EXERCISE BRIEF →
The full set of records below is to be reproduced without a single alteration.
###
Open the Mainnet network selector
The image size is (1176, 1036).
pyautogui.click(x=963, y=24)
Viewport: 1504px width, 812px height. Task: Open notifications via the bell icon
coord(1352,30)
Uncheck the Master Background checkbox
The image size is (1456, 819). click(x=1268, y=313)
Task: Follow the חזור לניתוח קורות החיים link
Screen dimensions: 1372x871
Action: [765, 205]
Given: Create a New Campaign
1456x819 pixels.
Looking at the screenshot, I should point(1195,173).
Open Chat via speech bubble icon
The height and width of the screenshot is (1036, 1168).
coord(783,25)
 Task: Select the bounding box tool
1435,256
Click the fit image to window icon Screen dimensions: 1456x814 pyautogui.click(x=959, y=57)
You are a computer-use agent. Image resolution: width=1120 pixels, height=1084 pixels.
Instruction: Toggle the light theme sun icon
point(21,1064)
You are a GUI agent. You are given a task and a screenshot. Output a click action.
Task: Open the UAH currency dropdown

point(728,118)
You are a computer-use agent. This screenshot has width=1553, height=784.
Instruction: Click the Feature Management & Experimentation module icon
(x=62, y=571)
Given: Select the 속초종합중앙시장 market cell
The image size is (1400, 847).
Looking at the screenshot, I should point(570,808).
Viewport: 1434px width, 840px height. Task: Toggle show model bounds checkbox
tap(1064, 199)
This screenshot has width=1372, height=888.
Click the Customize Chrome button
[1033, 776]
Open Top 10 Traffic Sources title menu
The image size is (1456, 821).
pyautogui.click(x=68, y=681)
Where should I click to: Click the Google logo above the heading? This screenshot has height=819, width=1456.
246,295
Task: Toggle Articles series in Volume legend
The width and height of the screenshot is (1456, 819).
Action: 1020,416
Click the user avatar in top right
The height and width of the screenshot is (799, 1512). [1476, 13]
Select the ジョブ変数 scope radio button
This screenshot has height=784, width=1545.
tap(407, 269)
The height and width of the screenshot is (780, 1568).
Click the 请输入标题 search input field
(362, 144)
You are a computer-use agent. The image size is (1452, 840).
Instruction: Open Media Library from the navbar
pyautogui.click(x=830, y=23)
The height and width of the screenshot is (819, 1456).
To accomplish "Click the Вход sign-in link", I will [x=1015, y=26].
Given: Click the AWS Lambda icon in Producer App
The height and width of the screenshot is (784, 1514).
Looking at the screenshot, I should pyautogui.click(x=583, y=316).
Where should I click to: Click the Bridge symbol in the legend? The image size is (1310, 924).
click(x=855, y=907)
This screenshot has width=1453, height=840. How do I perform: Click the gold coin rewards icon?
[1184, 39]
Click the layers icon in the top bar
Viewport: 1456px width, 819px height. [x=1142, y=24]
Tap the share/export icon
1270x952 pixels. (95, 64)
###
ANSWER BOX →
Open the Mainnet network selector
The image size is (1176, 1036).
pyautogui.click(x=963, y=24)
Viewport: 1504px width, 812px height. Task: Open notifications via the bell icon
coord(1352,30)
Uncheck the Master Background checkbox
The image size is (1456, 819). click(x=1268, y=313)
Task: Follow the חזור לניתוח קורות החיים link
Screen dimensions: 1372x871
Action: [765, 205]
Given: Create a New Campaign
1456x819 pixels.
Looking at the screenshot, I should point(1195,173).
Open Chat via speech bubble icon
The height and width of the screenshot is (1036, 1168).
coord(783,25)
 Task: Select the bounding box tool
1435,256
Click the fit image to window icon Screen dimensions: 1456x814 pyautogui.click(x=959, y=57)
You are a computer-use agent. Image resolution: width=1120 pixels, height=1084 pixels.
Instruction: Toggle the light theme sun icon
point(21,1064)
You are a GUI agent. You are given a task and a screenshot. Output a click action.
Task: Open the UAH currency dropdown

point(728,118)
You are a computer-use agent. This screenshot has width=1553, height=784.
Instruction: Click the Feature Management & Experimentation module icon
(x=62, y=571)
Given: Select the 속초종합중앙시장 market cell
The image size is (1400, 847).
Looking at the screenshot, I should point(570,808).
Viewport: 1434px width, 840px height. Task: Toggle show model bounds checkbox
tap(1064, 199)
This screenshot has width=1372, height=888.
Click the Customize Chrome button
[1033, 776]
Open Top 10 Traffic Sources title menu
The image size is (1456, 821).
pyautogui.click(x=68, y=681)
Where should I click to: Click the Google logo above the heading? This screenshot has height=819, width=1456.
246,295
Task: Toggle Articles series in Volume legend
The width and height of the screenshot is (1456, 819).
Action: 1020,416
Click the user avatar in top right
The height and width of the screenshot is (799, 1512). [1476, 13]
Select the ジョブ変数 scope radio button
This screenshot has height=784, width=1545.
tap(407, 269)
The height and width of the screenshot is (780, 1568).
Click the 请输入标题 search input field
(362, 144)
You are a computer-use agent. The image size is (1452, 840).
Instruction: Open Media Library from the navbar
pyautogui.click(x=830, y=23)
The height and width of the screenshot is (819, 1456).
To accomplish "Click the Вход sign-in link", I will [x=1015, y=26].
Given: Click the AWS Lambda icon in Producer App
The height and width of the screenshot is (784, 1514).
Looking at the screenshot, I should pyautogui.click(x=583, y=316).
Where should I click to: Click the Bridge symbol in the legend? The image size is (1310, 924).
click(x=855, y=907)
This screenshot has width=1453, height=840. How do I perform: Click the gold coin rewards icon?
[1184, 39]
Click the layers icon in the top bar
Viewport: 1456px width, 819px height. [x=1142, y=24]
Tap the share/export icon
1270x952 pixels. (95, 64)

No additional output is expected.